_DOCUMENT EXTRACT_:
──────────────────────────────

Rather, we were seeking to build capacity by stabilizing
blocks and promoting home ownership.
We also
stepped up our efforts to encourage more Penn affiliates
to move into the neighborhood. But to make the neighborhood
more attractive to residents, students, and visitors alike,
we needed to provide retail and cultural amenities and
engineer radical improvements in the public schools.
Here
is where we really rolled the dice. We resolved to plan
and build a public school, and we chose to undertake two
large-scale mixed-use retail development projects in hopes
that major anchors would bring other shops, restaurants,
theaters, private investment, and private development to
University City.
University Square,
looking north at 36th & Walnut
Retail
Development
Let
me first talk about Penn's excellent adventure in urban
retail development. Along one largely deserted stretch
on Walnut Street, we built a 300,000-square-foot project
that included a luxury hotel, a beautiful new Penn bookstore,
public plazas, and a raft of stores and restaurants. At
the periphery of the campus at 40th and Walnut, we bought
out the lease of a Burger King to make way for a 75,000-square-foot
project that would create true convergences between town
and gown. This project entailed two critical amenities
that we gambled would breathe new life into 40th Street:
A fabulous movie theater and an equally fabulous grocery
store. We assumed all of the risks, and encountered our
share of obstacles.
Penn
had inked a deal with Robert Redford and Sundance Cinemas
in 1998 to build the movie theater. It would show independent
and experimental films and feature an art gallery and cafe,
a video library, community meeting spaces, and perhaps
a jazz club. Across the street would be a multi-story parking
garage atop an innovative new supermarket, Freshgrocer.
Construction
was proceeding apace two years later when the parent company,
General Cinema, filed for bankruptcy and pulled the plug
on the Sundance Theater project. Just like that, a critical
project had stalled, and my lunches with Robert Redford
came to an untimely end.

──────────────────────────────

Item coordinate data
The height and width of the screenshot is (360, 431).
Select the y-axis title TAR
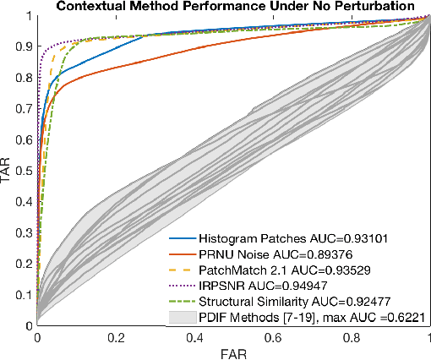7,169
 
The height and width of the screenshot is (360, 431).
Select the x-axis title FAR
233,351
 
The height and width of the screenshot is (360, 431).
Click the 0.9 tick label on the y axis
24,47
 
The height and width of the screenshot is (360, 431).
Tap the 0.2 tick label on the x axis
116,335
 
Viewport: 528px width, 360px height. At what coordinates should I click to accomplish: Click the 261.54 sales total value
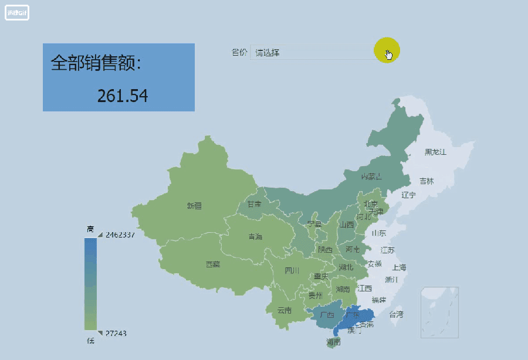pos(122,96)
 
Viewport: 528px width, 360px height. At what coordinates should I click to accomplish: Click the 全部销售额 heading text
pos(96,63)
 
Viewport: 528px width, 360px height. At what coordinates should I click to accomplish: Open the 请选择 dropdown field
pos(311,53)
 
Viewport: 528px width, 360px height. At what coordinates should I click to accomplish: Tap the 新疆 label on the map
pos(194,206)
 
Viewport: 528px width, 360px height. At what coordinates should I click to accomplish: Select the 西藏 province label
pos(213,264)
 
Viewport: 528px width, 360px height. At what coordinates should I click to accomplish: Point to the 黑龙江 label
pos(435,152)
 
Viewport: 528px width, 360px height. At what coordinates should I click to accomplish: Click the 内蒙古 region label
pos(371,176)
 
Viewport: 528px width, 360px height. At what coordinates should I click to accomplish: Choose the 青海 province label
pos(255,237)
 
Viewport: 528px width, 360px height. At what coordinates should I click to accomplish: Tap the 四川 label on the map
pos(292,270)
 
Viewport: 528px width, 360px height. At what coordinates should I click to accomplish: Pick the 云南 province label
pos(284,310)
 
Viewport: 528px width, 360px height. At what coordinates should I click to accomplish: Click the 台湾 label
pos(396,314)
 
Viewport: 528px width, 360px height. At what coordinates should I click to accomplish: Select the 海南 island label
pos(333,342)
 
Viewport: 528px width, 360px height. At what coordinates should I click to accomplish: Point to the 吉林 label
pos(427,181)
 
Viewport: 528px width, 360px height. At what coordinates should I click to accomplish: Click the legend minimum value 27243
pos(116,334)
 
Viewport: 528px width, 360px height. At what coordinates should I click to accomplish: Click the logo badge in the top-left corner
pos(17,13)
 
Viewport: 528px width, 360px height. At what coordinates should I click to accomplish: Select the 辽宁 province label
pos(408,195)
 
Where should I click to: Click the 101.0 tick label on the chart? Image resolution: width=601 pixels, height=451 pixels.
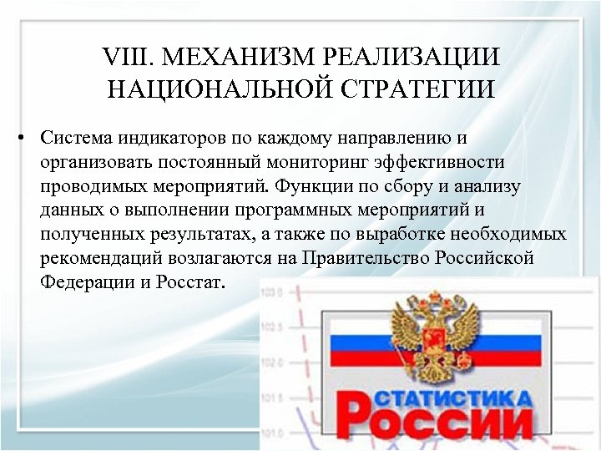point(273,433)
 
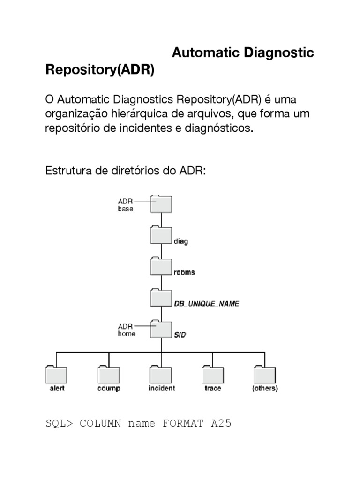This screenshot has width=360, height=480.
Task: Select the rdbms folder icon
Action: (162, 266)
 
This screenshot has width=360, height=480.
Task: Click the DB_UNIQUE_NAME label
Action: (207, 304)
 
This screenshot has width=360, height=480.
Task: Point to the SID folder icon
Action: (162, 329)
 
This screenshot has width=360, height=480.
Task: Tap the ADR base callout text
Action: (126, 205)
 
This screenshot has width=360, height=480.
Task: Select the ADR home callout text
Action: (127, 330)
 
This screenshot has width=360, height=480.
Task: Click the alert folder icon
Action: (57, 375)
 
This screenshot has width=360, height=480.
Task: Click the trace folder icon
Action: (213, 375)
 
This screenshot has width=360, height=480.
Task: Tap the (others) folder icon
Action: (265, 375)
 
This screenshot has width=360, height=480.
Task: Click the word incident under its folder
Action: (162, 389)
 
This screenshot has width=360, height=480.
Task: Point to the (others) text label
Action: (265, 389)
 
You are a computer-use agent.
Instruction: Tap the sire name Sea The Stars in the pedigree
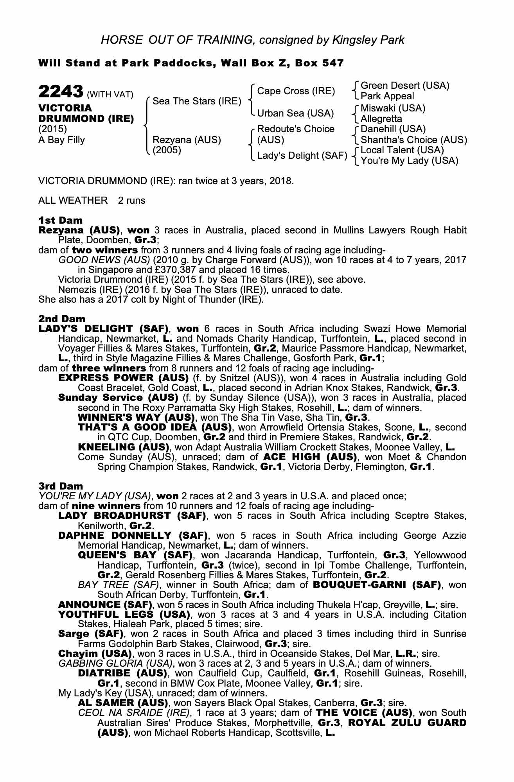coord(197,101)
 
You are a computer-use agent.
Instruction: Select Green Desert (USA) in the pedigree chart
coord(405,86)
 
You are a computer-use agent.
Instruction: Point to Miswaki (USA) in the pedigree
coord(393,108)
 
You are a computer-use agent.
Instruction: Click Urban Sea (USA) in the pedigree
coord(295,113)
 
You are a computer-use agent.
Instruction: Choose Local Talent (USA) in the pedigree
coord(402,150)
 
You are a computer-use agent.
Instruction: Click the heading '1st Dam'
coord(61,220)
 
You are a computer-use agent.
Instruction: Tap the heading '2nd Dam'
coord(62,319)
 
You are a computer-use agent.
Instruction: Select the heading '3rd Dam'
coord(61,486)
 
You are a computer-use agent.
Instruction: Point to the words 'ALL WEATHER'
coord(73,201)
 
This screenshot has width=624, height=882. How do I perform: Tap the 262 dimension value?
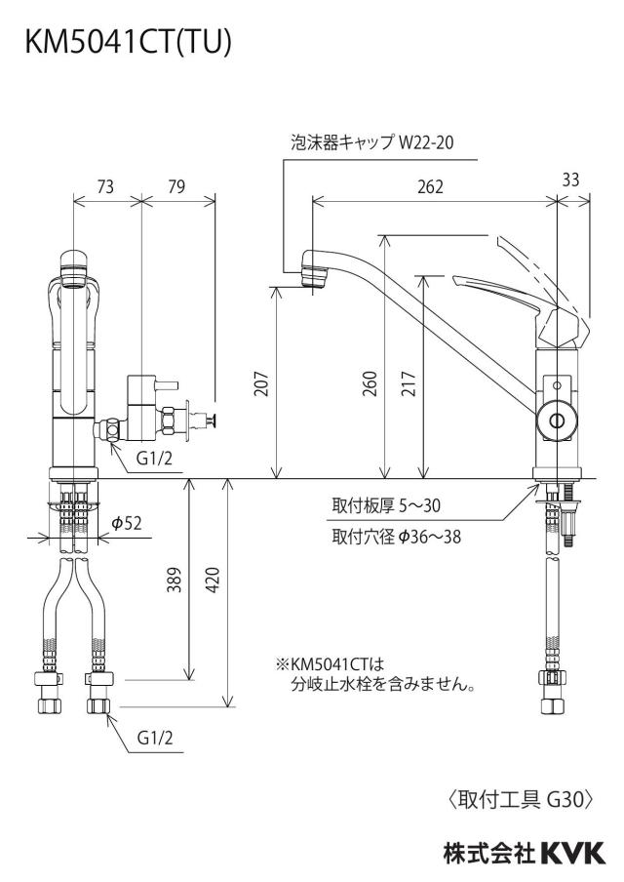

──────────────────────────────

_EXERCISE INSTRUCTIONS_:
Pick up the excerpt on Penn's neighborhood retail development from the point where it stops. The records have nothing to do with this.

_RIGHT ANSWER_:
Understandably,
some admonished Penn for biting off more than it could
chew, and counseled us to suspend the search for another
partner. But others lobbied to go the extra mile to sign
a deal with another chain that had shown some interest
in the project.
True,
it wasn't easy convincing the Trustees or me to spend more
money to seal the deal with National Amusements. But at
the end of the day, and less than two years after the Sundance
project collapsed, the Bridge Cinema de Lux--a sensational
state-of-the-art movie theater complex--opened to rave reviews
at 40th and Walnut. The Bridge attracts 500,000 patrons
a year, and if you were to visit the Freshgrocer at 10
p.m. or even 2 a.m., you would see throngs of students
and neighborhood residents shopping, noshing, and schmoozing
together--all indications of a healthy city neighborhood,
as Jane Jacobs envisioned.
All
told, scores of new shops that run the gamut are opening
throughout the neighborhood. And a commercial corridor
given up for dead now bustles with art galleries, performance
spaces, and an international restaurant row that reflects
the dynamic cultural diversity of University City. Thousands
of people--from the Penn community, from the neighborhood,
from all over the region--are flocking to shops, restaurants,
and cultural venues that came into being as a direct result
of Penn's decision to redevelop a dying commercial core
into a thriving, productive asset.
Having
large crowds on the streets has made the neighborhood safer
and much more exciting. It's been a shot in the arm for
the local economy. And it's made University City very attractive
to outside private developers.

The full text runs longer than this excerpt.